▶ **PAGE EXTRACT**
** Begin **

Parnell is a city in Iowa County, Iowa, United States. The population was 194 at the time of the 2020 census.

==History==

Parnell, in Fillmore Township, Iowa County, Iowa, was named after Charles Stewart Parnell, a noble Irish statesman who had come to the American people to plead the cause of Ireland's land-impoverished peasants.

The Milwaukee Railroad helped to create Parnell. In 1884, the people of the little Irish town of Lytle City moved residences, stores, buildings, and families three miles west to where the railroad was beginning.

The people of Lytle City, who were mostly members of the Catholic Church, then became residents of Parnell. The town was incorporated on March 24, 1891, with a population of 156.

The early businesses consisted of a hardware store, grocery store, a drug store, a foundry and blacksmith, a newspaper office, hotel, a livery stable, tavern, dry goods store, millinery shop, a photographer, opera house, and a bank.

Catholic church services began in the fall of 1888. St. Joseph's Catholic Church was erected the next year. The Rev. James Davis was its first pastor. This was the largest Catholic Church in the county; and the only church in Parnell until March 16, 1958, when the Parnell Mennonite Church became an organized congregation. The St. Joseph's Cemetery was established in 1892 east of town. Due to deteriorating conditions, the church was torn down on April 27, 2010.

The Parnell school district was first known as Locust Grove Independent district. The school house was one mile east of town for the first two years. In order to accommodate the pupils in town and in the western part of the district, school was held in a store building in Parnell in the winter of 1888–1889. Birdie Costello and W.J. Naughton were the first teachers. In 1889, a new one-room building was erected; and later in 1899, a four-room brick structure was built. The school became a high school in 1899. In 1907, it adopted the eleventh grade course; and in 1915, it was raised to twelfth grade. In 1916, the Parnell Consolidated School was open-ed, becoming Parnell's first public school. The Sisters of Humility were transferred to this school, which until 1955, was one of the few public schools in the state to hire Roman Catholic nuns as instructors.

** End **

▶ **DATA**

** Begin **

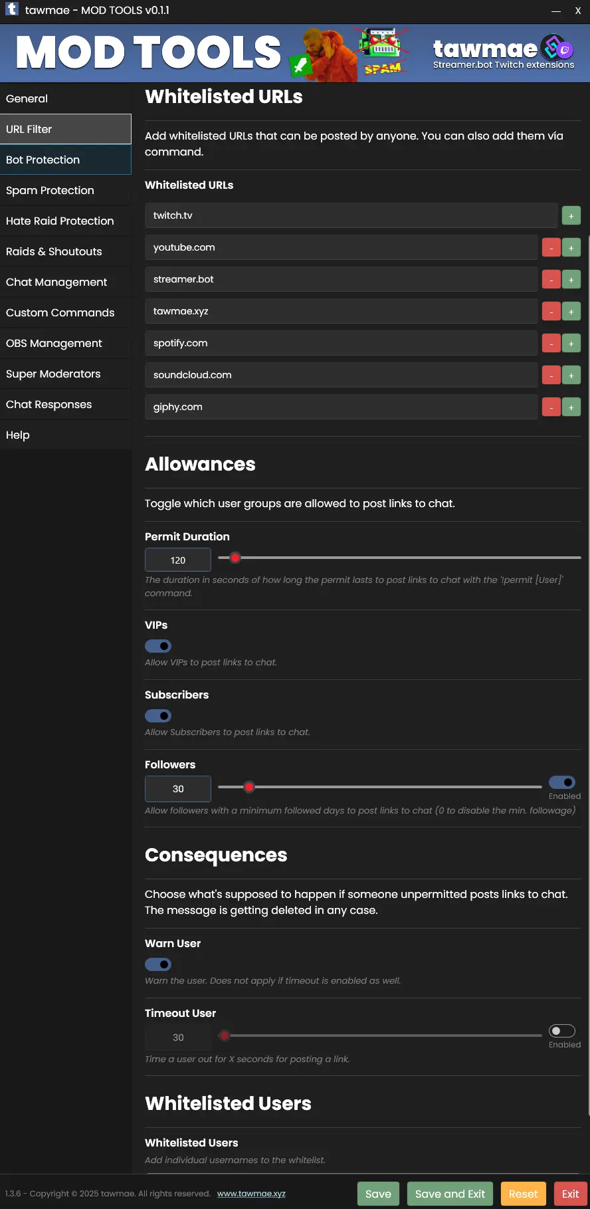Enable the Timeout User toggle

(x=562, y=1031)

** End **

▶ **EXERCISE REQUIREMENTS**
[A] From the Parnell article, pull out the passage starting at "The people of Lytle" and ending at "and a bank.".
[B] Answer these questions using the Parnell article:
(i) In what year did the people of Lytle City move to where the railroad was beginning?
(ii) Who was the first pastor of St. Joseph's Catholic Church?
(iii) What was the city's population at the 2020 census?

▶ **SOLVED PROBLEMS**
[A]
The people of Lytle City, who were mostly members of the Catholic Church, then became residents of Parnell. The town was incorporated on March 24, 1891, with a population of 156.

The early businesses consisted of a hardware store, grocery store, a drug store, a foundry and blacksmith, a newspaper office, hotel, a livery stable, tavern, dry goods store, millinery shop, a photographer, opera house, and a bank.

[B]
(i) 1884
(ii) The Rev. James Davis
(iii) 194